I think we can actually use this and tweak it a bit such that we do not need to use any np.repeat whilst still keeping readability and a minimum number of lines of code:

# Guided KeyBERT either local (keywords shared among documents) or global (keywords per document)
if seed_keywords is not None:
    if isinstance(seed_keywords[0], str):
        seed_embeddings = self.model.embed(seed_keywords).mean(axis=0, keepdims=True)    
    elif len(docs) != len(seed_keywords):
        raise ValueError("The length of docs must match the length of seed_keywords")
    else:
        seed_embeddings = np.vstack([
            self.model.embed(keywords).mean(axis=0, keepdims=True)
            for keywords in seed_keywords
        ])
    doc_embeddings = ((doc_embeddings * 3 + seed_embeddings) / 4)

This allows for the following three scenarios:

Oh, and the docstrings only need to be added the way I did in the code above. It focuses on the general goal (Guided KeyBERT) and prevents going into too much detail about each if/else statement.

shengbo-ma commented 1 year ago

@MaartenGr Cool! I've push the latest code.

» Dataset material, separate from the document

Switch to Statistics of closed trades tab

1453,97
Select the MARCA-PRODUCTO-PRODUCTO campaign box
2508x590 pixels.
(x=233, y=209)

MaartenGr commented 1 year ago

Hmm, it seems that python 3.6 should be dropped from the testing. Could you perhaps change it to 3.7 here:

https://github.com/MaartenGr/KeyBERT/blob/7b763ae76ddbca56c0d139dd368ce907cee9dd30/.github/workflows/testing.yml#L18

After that, if it passes, I'll go ahead and merge it 😄

shengbo-ma commented 1 year ago

Updated the code.

MaartenGr commented 1 year ago

@shengbo-ma Awesome, it passed! Thanks for the great and extensive work even including tests for this, it is greatly appreciated. I really liked the extensive descriptions you gave going in-depth with respect to the solutions and how they might fit with KeyBERT.

shengbo-ma commented 1 year ago

@MaartenGr Thanks! I had fun :) Glad that I can contribute to this awesome repo. Really enjoyed the communication.